[TO DO] Stop at the line containing "Open the From": every line of the listing from the first up to that one must be set down exactly.

++++ RECORDS FOR THE TASK ++++

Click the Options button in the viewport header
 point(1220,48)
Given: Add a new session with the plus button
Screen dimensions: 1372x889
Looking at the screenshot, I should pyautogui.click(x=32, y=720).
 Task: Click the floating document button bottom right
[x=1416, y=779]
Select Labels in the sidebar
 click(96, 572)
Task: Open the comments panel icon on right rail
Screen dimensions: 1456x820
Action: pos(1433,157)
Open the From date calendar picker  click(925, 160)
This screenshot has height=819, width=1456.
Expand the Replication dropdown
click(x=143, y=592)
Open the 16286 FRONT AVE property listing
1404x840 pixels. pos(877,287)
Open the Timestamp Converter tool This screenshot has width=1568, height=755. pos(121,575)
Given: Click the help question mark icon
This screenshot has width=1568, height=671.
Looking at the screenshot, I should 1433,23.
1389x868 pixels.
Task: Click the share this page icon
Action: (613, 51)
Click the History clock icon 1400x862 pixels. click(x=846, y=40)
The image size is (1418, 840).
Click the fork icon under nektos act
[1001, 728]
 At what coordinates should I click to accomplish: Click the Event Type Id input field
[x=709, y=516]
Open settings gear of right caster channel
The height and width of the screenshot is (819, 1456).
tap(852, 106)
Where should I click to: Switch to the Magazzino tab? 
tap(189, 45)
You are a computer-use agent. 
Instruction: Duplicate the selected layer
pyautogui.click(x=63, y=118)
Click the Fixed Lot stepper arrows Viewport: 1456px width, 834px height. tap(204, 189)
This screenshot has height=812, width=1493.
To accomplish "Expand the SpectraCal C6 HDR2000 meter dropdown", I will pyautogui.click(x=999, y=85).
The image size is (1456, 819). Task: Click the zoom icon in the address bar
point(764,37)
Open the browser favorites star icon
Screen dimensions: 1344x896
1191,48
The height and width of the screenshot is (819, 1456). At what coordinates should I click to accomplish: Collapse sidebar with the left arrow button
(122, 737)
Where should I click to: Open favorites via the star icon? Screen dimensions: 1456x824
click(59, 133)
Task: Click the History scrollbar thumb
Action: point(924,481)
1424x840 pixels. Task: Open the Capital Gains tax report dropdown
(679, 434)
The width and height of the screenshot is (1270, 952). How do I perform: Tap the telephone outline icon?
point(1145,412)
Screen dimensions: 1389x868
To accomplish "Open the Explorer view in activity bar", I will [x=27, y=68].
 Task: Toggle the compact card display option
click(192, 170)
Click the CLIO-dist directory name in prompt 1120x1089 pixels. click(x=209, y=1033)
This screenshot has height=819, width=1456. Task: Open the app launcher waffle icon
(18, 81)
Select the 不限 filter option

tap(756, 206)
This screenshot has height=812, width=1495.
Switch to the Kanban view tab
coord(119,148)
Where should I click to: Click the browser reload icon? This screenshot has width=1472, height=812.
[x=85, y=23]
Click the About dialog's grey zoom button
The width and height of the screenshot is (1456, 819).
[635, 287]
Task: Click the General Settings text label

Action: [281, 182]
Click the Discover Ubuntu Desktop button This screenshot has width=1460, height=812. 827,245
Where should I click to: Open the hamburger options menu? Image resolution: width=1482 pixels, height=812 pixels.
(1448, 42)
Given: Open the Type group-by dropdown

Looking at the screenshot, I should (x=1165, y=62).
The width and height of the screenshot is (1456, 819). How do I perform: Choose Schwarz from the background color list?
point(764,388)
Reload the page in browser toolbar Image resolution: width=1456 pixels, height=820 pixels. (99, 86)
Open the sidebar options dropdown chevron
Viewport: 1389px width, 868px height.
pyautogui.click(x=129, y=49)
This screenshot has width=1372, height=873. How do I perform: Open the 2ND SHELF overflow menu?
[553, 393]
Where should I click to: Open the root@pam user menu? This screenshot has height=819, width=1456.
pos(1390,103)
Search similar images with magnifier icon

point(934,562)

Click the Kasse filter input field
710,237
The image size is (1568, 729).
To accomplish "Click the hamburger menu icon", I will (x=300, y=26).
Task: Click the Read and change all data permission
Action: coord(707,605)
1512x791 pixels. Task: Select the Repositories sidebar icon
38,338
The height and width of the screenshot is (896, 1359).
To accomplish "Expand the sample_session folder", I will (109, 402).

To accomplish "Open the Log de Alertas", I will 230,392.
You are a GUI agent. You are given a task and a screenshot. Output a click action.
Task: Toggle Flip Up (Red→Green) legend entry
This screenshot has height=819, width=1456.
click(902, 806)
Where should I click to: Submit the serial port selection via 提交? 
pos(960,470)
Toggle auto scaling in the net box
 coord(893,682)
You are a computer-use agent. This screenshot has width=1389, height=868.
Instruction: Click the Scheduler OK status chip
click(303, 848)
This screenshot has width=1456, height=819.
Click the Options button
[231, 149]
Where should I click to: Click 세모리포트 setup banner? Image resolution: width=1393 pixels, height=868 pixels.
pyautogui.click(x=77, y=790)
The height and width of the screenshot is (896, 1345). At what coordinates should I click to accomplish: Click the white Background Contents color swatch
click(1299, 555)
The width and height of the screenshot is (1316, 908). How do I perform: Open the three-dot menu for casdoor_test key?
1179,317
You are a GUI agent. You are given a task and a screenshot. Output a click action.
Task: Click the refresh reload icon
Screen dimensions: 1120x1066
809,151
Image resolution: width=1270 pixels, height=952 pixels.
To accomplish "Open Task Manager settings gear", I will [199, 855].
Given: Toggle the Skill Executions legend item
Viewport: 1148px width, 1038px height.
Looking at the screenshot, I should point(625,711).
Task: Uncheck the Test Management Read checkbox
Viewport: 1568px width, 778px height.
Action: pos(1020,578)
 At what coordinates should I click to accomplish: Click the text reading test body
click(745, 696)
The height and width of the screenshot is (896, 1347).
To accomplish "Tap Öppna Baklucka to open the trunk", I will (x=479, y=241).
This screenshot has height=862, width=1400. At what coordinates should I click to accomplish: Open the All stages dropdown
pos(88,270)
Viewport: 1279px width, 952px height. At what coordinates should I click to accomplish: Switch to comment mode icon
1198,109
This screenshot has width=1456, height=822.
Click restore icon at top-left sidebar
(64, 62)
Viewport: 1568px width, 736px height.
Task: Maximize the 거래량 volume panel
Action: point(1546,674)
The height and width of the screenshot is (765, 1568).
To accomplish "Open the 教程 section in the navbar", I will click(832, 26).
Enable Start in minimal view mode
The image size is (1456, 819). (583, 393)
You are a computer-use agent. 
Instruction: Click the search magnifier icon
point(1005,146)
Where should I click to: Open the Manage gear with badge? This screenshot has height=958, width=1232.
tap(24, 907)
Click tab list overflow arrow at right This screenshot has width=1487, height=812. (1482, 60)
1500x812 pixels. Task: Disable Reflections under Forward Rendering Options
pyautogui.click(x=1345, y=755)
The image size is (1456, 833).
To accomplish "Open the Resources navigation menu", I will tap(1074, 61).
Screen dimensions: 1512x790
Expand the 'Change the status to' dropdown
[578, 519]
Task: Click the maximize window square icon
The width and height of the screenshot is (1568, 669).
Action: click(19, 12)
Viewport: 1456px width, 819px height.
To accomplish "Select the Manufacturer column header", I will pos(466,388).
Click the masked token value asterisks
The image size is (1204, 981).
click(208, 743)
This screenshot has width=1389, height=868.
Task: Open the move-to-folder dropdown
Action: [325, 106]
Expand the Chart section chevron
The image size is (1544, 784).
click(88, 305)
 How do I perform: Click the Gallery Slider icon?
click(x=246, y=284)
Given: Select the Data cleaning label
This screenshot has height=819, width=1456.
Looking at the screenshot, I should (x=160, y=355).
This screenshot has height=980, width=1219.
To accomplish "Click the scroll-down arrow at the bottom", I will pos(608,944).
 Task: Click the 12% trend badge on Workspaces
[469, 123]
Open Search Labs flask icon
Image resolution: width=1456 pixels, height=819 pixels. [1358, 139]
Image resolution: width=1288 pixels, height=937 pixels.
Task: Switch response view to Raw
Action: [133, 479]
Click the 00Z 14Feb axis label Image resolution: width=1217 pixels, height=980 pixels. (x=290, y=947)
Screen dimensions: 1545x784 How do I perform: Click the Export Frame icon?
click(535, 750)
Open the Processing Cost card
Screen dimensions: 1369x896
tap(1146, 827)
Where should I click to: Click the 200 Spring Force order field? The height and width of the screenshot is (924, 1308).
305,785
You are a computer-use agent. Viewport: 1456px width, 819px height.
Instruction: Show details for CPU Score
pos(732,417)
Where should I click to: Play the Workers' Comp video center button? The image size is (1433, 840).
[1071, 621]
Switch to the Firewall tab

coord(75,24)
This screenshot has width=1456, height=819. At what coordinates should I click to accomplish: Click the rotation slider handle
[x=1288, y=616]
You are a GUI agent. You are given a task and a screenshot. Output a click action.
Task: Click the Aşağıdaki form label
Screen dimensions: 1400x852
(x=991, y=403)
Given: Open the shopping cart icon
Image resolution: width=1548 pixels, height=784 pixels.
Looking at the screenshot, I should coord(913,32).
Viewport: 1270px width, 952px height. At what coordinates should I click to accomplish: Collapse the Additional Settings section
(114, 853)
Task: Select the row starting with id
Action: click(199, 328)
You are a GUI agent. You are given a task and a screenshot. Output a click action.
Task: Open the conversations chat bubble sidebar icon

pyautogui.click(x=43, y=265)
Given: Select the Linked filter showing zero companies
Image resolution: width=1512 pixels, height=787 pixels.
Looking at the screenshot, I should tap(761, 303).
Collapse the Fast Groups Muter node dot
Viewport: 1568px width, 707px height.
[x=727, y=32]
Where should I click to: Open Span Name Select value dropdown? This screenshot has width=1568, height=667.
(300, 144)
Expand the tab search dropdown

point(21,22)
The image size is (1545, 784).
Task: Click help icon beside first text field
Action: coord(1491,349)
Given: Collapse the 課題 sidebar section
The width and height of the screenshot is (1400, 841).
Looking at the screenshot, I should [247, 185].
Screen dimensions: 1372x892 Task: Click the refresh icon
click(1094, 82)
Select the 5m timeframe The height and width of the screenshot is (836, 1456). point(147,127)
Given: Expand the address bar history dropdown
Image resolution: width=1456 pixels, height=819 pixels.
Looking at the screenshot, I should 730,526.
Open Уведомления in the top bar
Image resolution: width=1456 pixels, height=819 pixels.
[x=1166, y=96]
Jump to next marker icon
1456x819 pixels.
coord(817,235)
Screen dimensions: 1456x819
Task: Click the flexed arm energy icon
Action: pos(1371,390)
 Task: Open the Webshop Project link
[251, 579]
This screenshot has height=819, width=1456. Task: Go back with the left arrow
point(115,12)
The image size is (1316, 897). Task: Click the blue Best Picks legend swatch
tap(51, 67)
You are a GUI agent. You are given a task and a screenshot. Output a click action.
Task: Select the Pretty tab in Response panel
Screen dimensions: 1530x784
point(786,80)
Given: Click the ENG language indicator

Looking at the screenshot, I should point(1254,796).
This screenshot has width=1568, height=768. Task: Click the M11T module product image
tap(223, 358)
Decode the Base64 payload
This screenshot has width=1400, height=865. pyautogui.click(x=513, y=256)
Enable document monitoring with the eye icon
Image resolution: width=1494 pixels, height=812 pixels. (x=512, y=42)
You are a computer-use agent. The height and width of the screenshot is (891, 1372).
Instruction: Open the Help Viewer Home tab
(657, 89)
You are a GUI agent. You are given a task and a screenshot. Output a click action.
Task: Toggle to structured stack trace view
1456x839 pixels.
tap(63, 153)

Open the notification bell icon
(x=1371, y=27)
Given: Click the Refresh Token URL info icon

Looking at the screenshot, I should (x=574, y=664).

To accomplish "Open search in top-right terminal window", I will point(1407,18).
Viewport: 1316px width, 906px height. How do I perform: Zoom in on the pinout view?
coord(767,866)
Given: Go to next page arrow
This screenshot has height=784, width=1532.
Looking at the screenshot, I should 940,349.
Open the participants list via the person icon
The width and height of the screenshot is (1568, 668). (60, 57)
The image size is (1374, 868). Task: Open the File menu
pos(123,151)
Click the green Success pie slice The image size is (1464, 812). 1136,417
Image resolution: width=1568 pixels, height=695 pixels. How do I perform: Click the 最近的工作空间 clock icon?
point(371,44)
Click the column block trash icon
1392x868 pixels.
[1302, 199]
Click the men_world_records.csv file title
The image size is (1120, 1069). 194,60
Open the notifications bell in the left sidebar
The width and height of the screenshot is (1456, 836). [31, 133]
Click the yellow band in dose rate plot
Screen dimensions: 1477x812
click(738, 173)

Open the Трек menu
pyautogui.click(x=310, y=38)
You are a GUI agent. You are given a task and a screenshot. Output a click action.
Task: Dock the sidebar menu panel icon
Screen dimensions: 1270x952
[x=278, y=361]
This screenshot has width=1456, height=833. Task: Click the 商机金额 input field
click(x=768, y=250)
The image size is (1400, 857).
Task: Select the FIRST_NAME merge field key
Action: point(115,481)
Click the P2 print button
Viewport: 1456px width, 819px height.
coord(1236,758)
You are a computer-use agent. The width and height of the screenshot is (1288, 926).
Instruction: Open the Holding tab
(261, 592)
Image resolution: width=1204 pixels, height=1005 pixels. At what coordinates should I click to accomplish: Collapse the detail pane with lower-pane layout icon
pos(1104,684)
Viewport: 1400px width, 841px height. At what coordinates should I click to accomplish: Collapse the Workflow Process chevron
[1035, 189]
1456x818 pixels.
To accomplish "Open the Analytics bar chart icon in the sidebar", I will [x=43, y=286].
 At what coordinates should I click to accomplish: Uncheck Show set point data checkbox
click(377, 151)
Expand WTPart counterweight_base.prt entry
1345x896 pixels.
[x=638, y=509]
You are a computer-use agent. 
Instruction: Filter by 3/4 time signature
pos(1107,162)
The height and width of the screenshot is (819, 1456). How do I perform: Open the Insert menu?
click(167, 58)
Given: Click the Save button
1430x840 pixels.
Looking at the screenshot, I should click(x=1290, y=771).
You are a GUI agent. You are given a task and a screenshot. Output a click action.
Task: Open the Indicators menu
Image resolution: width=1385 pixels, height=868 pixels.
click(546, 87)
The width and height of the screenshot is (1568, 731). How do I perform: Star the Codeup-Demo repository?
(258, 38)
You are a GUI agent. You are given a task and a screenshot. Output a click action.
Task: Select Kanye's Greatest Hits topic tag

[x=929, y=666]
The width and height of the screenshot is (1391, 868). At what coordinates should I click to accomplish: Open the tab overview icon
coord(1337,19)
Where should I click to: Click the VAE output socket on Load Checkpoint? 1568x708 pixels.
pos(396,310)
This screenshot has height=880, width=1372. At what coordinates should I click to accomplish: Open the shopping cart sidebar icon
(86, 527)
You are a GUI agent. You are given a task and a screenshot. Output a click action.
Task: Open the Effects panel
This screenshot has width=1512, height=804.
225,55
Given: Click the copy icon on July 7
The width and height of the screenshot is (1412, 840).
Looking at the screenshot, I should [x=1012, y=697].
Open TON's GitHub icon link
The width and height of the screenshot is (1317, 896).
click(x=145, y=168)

++++

[SOLUTION TO THE EXERCISE]
Click the Options button in the viewport header
 point(1220,48)
Given: Add a new session with the plus button
Screen dimensions: 1372x889
Looking at the screenshot, I should pyautogui.click(x=32, y=720).
 Task: Click the floating document button bottom right
[x=1416, y=779]
Select Labels in the sidebar
 click(96, 572)
Task: Open the comments panel icon on right rail
Screen dimensions: 1456x820
Action: pos(1433,157)
Open the From date calendar picker  click(925, 160)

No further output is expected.